Rahman Dahlan (Minister in the PM's Department) and Salleh Keruak (Communications & Multimedia Minister) were the Comical Ali's of the Najib Administration. More than a few people were glad to see them defeated just because of how annoyingly ridiculous they were. 

In Malaysian politics there have always been figures who clearly think it's their destiny to become the prime minister of Malaysia. Najib, son of a former prime minister, was one of them and he actually made it to the top. Khairy Jamaluddin, son-in-law of a former prime minister, is another but unlike Najib, he won't make it. 

His political fortunes were on a high when his father-in-law Pak Lah became PM after Dr M stepped down. He was the man who had Pak Lah's ears. Suave, hip and Oxford-educated to boot, KJ was the rising star in UMNO. Then everything nosedived when Najib dislodged Pak Lah as UMNO President and PM of the country. KJ wasn't even made  minister at first despite being the UMNO Youth leader. 

Not one to easily give up on his dream, KJ worked hard to convinced Najib of his loyalty. He defended Najib even when evidence of 1MDB hanky panky started pouring out. As an Oxford grad who can surely understand what was being reported in the New York Times, Wall Street Journal, Financial Times and so on, he knew what is was all about. He made his political calculations and in time, managed to earn Najib's trust. But he bet on the wrong horse. 

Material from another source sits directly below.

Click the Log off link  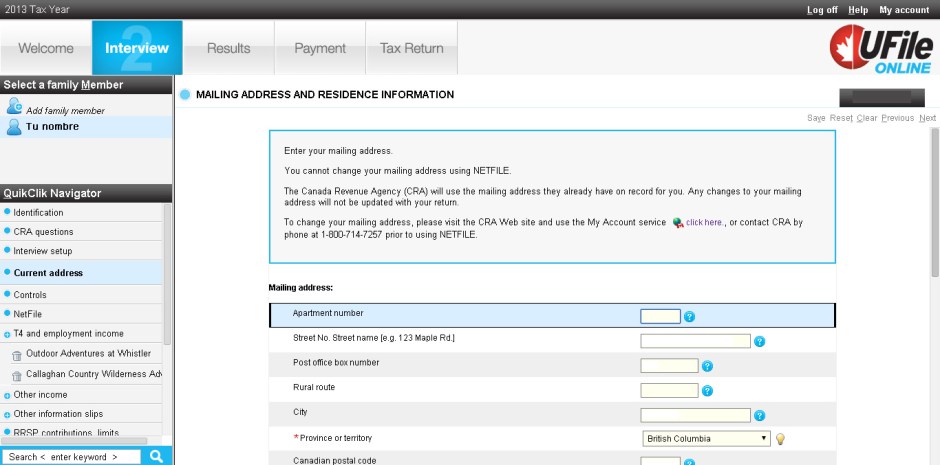tap(822, 10)
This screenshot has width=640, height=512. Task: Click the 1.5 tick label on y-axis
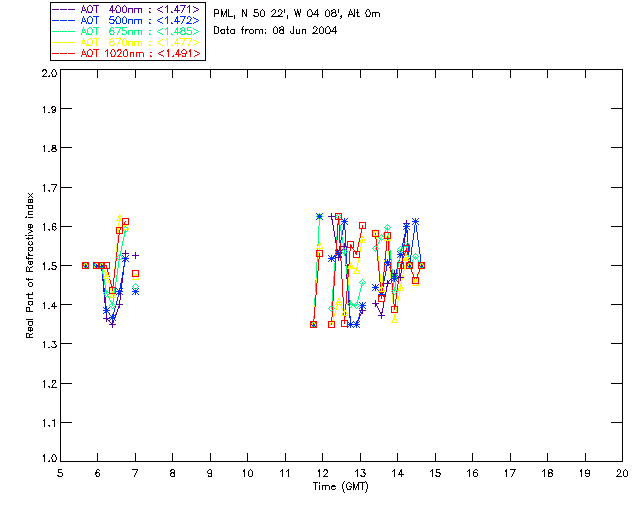pos(47,266)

Some pundits have speculated that since KJ is so smooth and sophisticated he might even be able to charm his way into the good graces of Pakatan and rebuild his political career there. That's not gonna happen. Mahathir hates him. Anwar hates him. Guan Eng hates him. To be fair, his political career is not exactly over. He did, after all, win his seat and will be serving as an opposition politician. For someone like KJ though that's as good as finished. 

7. Will Najib be prosecuted?

Mahathir has said a few times already that Pakatan is not out for revenge. That doesn't mean they won't prosecute people for crimes though. We follow the rule of law, he said at a press conference. And for good measure, he added: "However, let's say if Najib does something wrong he will have to face the consequences."

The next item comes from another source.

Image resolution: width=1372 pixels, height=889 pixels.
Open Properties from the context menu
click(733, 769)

If anyone thinks there's going to be a blanket amnesty for misdeeds by members of the previous government they should quickly disabuse themselves of that notion. Dr M has already made it clear that changes were afoot. "Certain heads must fall," he said in his maiden press conference after being sworn in as PM. "We find that some people were aiding and abetting a prime minister who the world condemned as a kleptocrat."

There's probably going to be a Royal Commission of Inquiry on 1MDB. MACC will probably be instructed to take a new look into the matter. And a new AG will want to prosecute the culprits behind the biggest financial scandal this country has ever experienced (and there have been quite a few, ironically under Mahathir's watch as PM the first time around). 

Does Najib have anything to worry about? Only if he's done something wrong.